Gegen die Präsenz der Hauptdarsteller kommen die anderen Beteiligten in keiner Weise an: Niemandem sonst wurden entscheidende Handlungen oder Szenen zugesprochen – was vor allem für Catherine Keener („Being John Malkovich“) als Kellers Partnerin gilt, welche man gnadenlos verschenkt hat.

Leider hat das Werk aber auch mit einigen kleinen Schwächen zu kämpfen: Die hauptsächliche Konzentration auf die Charaktere bremst die Spannung zeitweise, die Nebenrollen sind teils oberflächlich und durchschaubar, die Story wird mit verschiedenen Ebenen, Metaphern und Lektionen fast überbelastet.
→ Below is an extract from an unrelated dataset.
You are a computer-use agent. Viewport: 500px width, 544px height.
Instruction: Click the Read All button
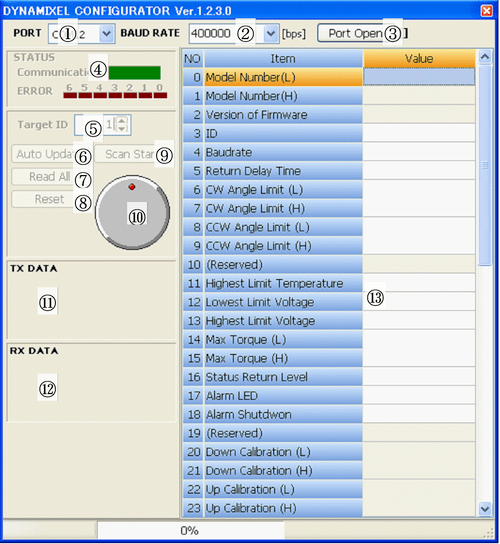point(51,177)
Hinzu kommt die (überspitzt ausgedrückt) ständige UN-Beweihräucherung mitsamt bestimmter Momente, in denen man dem Zuschauer etwa weismachen möchte, dass man selbst extrem „böse Menschen“ mit Zitaten und Erinnerungen zur ernsthaften Selbstreflexion bewegen kann… Abgesehen von diesen Punkten bleibt am Ende zwar kein Meisterwerk, aber ein ziemlich guter Film.

Fazit: „the Interpreter“ ist ein hochkarätiger, im positiven Sinne fast altmodisch erscheinender Edel-Thriller, der seine Stärke aus den hervorragenden Darstellern, den gut ausgearbeiteten Charakteren sowie der interessanten, vielschichtigen Handlung zieht … 8 von 10.